Task statement — Tally the lines in these records that hold the string "Юрий", and reply with the number alone.

Data records —
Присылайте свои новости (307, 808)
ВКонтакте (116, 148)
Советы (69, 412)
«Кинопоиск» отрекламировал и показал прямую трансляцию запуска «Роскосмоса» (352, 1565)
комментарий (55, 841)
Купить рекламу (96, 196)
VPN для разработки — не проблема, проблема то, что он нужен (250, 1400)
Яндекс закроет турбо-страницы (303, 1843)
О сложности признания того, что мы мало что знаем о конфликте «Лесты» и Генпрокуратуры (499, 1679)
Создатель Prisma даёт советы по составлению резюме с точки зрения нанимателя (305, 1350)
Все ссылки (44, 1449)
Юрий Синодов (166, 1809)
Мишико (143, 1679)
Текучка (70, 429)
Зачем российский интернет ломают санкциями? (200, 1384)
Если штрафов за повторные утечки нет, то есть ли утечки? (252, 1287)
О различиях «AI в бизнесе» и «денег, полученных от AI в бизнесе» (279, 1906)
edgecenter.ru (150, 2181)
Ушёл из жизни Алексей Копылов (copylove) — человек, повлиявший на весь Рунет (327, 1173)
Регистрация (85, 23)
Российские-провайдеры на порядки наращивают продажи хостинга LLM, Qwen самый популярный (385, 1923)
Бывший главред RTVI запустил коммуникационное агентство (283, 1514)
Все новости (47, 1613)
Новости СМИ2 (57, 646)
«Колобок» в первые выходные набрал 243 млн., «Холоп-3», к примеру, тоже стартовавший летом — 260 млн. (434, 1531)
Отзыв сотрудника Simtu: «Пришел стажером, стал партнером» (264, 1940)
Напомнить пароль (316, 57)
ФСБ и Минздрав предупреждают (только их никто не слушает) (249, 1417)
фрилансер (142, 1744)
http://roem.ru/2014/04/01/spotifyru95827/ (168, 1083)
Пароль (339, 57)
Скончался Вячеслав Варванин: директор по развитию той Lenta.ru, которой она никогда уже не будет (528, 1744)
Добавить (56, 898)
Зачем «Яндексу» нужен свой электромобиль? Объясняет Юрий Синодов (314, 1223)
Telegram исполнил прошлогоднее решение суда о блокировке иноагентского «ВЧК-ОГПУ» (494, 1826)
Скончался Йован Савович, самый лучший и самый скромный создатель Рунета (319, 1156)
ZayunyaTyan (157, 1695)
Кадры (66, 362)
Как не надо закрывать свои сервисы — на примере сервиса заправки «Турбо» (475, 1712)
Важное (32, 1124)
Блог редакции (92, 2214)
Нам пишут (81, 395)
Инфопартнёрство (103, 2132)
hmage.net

Exercise output — 2